* _Activity_:
Your answer should be the lines of the data below that contain "computer".

* _Given data_:

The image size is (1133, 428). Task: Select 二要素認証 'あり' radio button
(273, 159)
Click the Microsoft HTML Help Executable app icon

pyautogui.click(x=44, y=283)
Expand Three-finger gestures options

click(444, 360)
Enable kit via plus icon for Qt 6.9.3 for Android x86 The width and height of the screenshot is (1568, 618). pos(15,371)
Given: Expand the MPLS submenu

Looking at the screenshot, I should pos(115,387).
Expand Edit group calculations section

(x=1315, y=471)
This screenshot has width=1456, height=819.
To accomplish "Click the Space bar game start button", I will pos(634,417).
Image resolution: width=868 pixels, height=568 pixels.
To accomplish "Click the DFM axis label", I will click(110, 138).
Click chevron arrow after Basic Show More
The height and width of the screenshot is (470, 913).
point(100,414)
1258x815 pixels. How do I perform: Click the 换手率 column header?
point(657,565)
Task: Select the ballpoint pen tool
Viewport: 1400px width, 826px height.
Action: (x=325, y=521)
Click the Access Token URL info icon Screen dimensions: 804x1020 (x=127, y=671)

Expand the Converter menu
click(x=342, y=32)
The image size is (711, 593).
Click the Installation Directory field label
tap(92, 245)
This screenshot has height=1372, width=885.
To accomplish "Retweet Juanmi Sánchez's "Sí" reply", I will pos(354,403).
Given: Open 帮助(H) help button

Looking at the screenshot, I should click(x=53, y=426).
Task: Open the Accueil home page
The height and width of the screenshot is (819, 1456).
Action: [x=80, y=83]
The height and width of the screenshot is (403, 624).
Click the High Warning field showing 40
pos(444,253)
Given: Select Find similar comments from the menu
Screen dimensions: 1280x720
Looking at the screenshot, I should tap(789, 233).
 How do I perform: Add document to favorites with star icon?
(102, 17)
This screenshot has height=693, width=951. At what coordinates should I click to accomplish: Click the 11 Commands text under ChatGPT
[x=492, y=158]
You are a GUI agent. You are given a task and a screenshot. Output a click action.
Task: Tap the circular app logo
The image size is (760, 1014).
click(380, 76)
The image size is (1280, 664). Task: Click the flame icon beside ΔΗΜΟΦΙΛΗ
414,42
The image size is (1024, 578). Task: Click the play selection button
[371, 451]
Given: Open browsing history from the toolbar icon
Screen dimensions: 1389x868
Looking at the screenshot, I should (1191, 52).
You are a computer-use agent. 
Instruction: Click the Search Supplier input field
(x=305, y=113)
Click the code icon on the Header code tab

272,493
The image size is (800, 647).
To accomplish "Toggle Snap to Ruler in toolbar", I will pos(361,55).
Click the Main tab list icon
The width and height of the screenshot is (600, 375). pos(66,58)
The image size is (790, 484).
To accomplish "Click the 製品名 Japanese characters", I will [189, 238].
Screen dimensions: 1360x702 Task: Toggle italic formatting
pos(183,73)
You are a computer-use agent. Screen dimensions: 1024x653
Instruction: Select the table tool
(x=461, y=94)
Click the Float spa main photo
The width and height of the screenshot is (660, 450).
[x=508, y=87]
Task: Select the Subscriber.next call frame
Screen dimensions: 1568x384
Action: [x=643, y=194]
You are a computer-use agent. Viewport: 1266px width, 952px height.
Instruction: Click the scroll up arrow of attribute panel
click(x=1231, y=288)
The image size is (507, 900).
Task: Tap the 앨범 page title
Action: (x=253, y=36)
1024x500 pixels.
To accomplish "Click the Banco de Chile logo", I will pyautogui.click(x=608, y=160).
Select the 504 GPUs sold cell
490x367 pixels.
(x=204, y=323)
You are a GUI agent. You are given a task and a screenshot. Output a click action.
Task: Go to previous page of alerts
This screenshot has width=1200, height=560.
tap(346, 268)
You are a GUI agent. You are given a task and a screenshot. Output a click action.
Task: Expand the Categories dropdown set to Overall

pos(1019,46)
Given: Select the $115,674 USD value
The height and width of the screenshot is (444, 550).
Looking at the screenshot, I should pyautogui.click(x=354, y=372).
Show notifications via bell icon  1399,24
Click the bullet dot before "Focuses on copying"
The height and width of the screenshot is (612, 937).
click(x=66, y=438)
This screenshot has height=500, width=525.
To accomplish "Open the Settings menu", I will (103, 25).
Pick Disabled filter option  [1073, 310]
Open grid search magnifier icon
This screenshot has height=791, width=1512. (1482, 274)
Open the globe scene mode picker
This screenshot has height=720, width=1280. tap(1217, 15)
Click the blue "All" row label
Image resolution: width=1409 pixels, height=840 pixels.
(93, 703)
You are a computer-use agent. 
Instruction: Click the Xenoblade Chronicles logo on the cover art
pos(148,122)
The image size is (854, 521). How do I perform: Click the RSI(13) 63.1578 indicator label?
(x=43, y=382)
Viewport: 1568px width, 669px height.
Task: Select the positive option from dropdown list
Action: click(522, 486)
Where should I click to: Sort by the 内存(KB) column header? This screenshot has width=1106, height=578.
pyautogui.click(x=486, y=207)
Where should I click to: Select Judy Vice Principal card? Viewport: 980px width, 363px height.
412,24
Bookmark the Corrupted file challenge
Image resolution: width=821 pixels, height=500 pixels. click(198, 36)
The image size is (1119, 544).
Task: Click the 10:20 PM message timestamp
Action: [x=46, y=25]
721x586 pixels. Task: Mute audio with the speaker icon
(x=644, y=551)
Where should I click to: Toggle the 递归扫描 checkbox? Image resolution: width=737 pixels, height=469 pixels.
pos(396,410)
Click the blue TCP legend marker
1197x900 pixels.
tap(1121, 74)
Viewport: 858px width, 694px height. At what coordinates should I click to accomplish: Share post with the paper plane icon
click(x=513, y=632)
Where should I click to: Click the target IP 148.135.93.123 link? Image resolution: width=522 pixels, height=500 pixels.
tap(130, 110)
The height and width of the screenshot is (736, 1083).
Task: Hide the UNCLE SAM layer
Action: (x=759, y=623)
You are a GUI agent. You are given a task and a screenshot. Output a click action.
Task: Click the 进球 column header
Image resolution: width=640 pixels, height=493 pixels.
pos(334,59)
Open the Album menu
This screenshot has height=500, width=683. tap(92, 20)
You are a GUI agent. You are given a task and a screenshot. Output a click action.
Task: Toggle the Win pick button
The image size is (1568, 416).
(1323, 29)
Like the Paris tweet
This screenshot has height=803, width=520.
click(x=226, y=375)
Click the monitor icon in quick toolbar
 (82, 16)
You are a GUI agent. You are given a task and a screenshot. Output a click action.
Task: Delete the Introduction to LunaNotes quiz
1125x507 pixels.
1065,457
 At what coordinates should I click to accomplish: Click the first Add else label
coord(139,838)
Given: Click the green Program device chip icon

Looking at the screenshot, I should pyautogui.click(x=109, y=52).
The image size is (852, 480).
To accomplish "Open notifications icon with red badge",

* _Problem solution_:
You are a computer-use agent. 
You are a computer-use agent. Screen dimensions: 1024x653
You are a computer-use agent. Viewport: 1266px width, 952px height.
You are a computer-use agent. 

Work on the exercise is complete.